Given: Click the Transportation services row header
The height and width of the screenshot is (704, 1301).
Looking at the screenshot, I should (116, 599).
...
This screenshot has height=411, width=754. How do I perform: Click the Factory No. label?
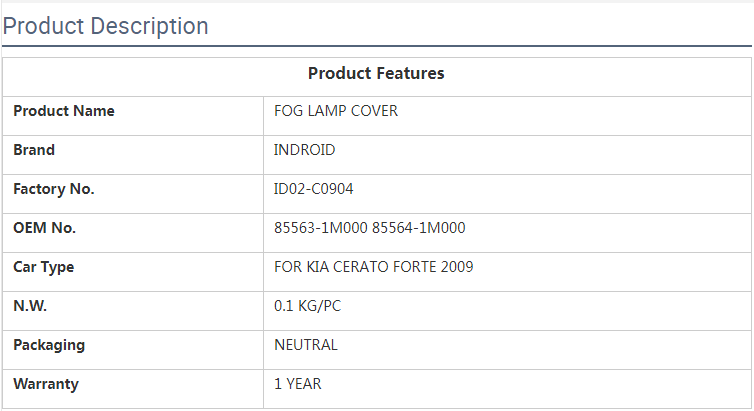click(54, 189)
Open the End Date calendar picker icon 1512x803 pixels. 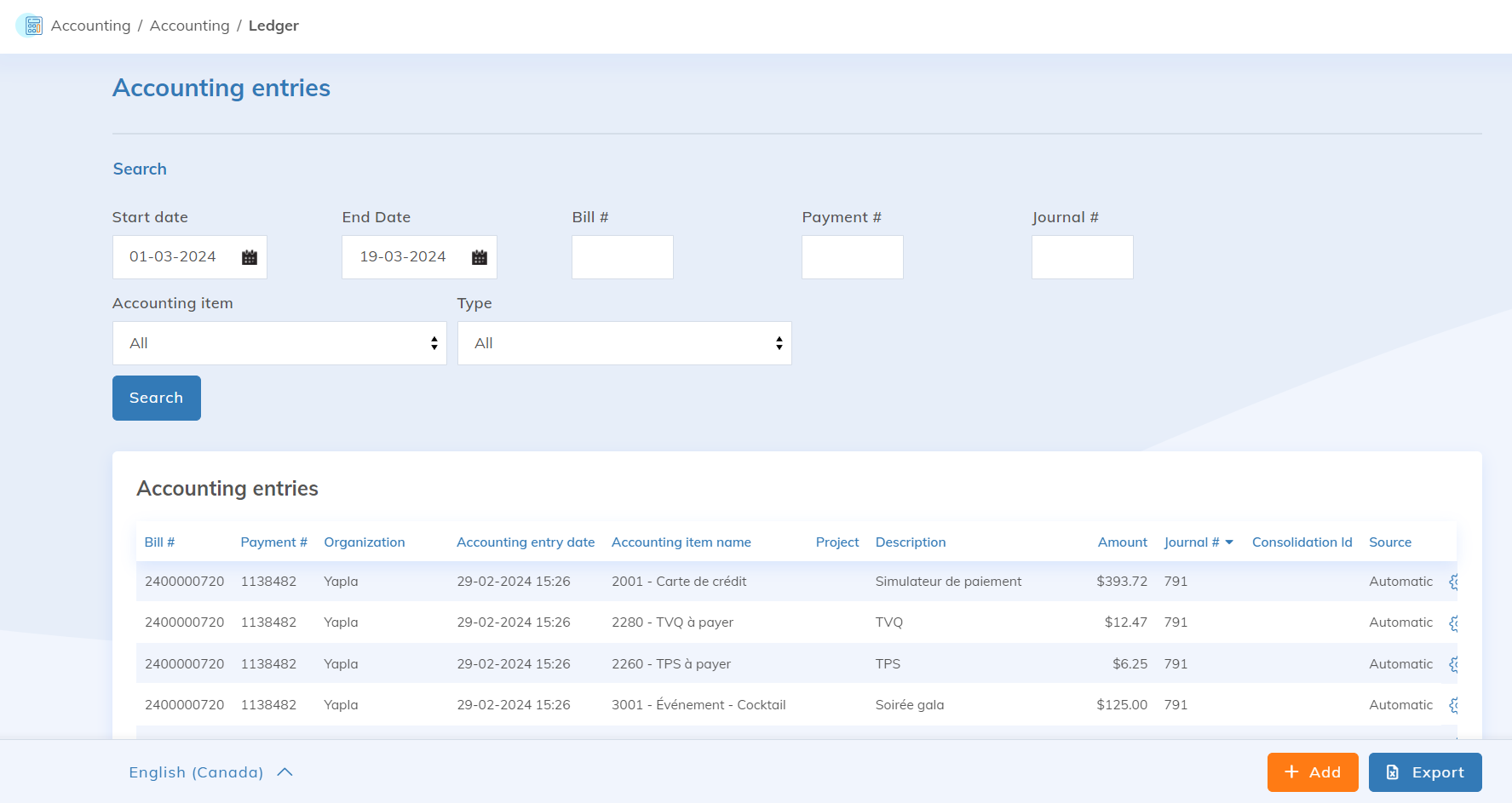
...
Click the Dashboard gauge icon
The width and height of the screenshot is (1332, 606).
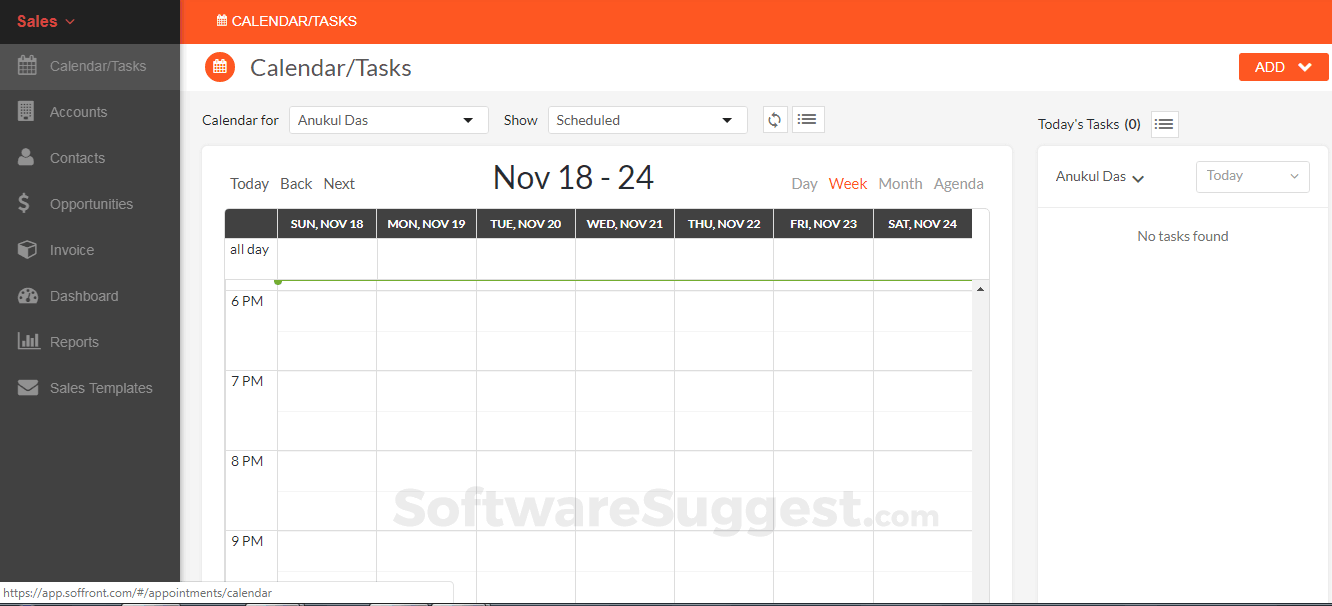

• [WHAT IS BEING ASKED]
Within the data above, the span starting at the line containing "Click the Dashboard gauge icon" and ending at the line containing "The width and" is to be retyped exactly, with no other lines.

• [RESULT OF THIS EXERCISE]
Click the Dashboard gauge icon
The width and height of the screenshot is (1332, 606).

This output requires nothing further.